10
votes

As follow up to my question The advantages of using 32bit registers/instructions in x86-64, I started to measure the costs of instructions. I'm aware that this have been done multiple times (e.g. Agner Fog), but I'm doing it for fun and self education.

My testing code is pretty simple (for simplicity here as pseudo code, in reality in assembler):

for(outer_loop=0; outer_loop<NO;outer_loop++){
    operation  #first
    operation  #second
    ...
    operation #NI-th
} 

But yet some things should be considered.

  1. If the inner part of the loop is large (large NI>10^7), the whole content of the loop does not fit into the instruction cache and thus must be loaded over and over again, making the speed of RAM define the time needed for execution. For example, for large inner parts, xorl %eax, %eax (2 bytes) is 33% faster than xorq %rax, %rax (3 bytes).
  2. If NI is small and the whole loop fits easily into the instruction cache, than xorl %eax, %eax and xorq %rax, %rax are equally fast and can be executed 4 times per clock cycle.

However this simple model does not hold water for the jmp-instruction.

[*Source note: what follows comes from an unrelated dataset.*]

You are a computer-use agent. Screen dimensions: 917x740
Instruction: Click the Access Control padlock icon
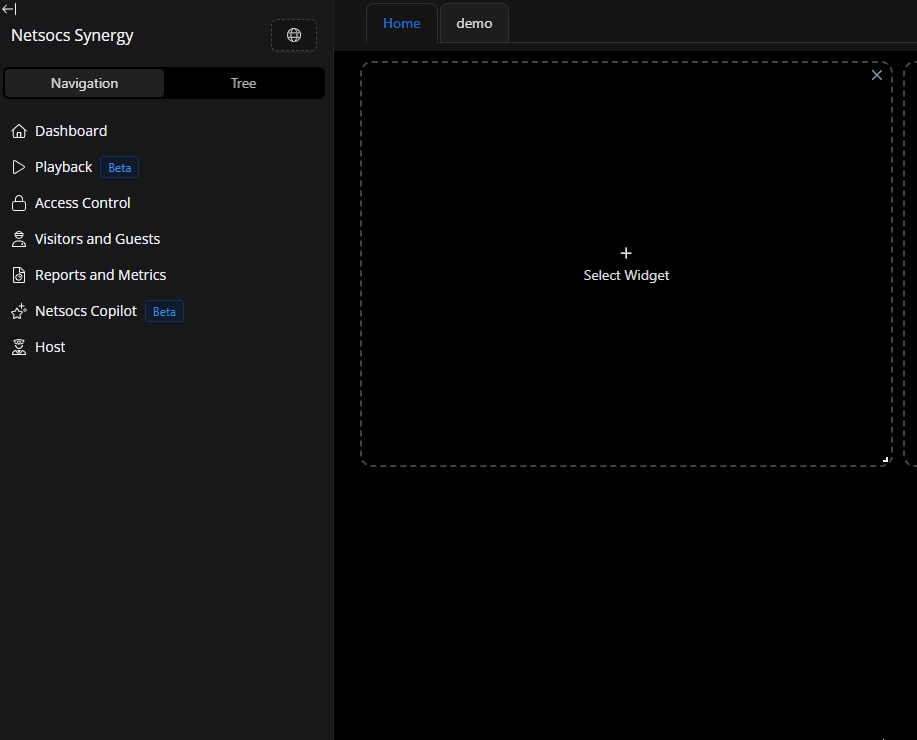point(18,203)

For the jmp-instruction my test code looks as follows:

for(outer_loop=0; outer_loop<NO;outer_loop++){
    jmp .L0
    .L0: jmp .L1
    L1: jmp L2
    ....
}

And the results are:

  1. For "large" loop sizes (already for NI>10^4) I measure 4.2 ns/jmp-instruction ( would equate to 42 bytes loaded from RAM or ca. 12 clock cycles on my machine).
  2. For small loop sizes (NI<10^3) I measure 1 ns/jmp-instruction (which is around 3 clock cycles, which sounds plausible - Agner Fog's tables shows costs of 2 clock cycles).

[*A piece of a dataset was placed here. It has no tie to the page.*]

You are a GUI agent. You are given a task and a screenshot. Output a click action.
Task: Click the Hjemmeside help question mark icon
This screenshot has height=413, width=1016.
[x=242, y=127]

The instruction jmp LX uses the 2 byte eb 00 encoding.

Thus, my question: What could be the explanation for the high cost of jmp-instruction in the "large" loops?

PS: If you like to try it out on your machine, you can download the scripts from here, just run sh jmp_test.sh in src-folder.


Edit: Experimental results confirming Peter's BTB size theory.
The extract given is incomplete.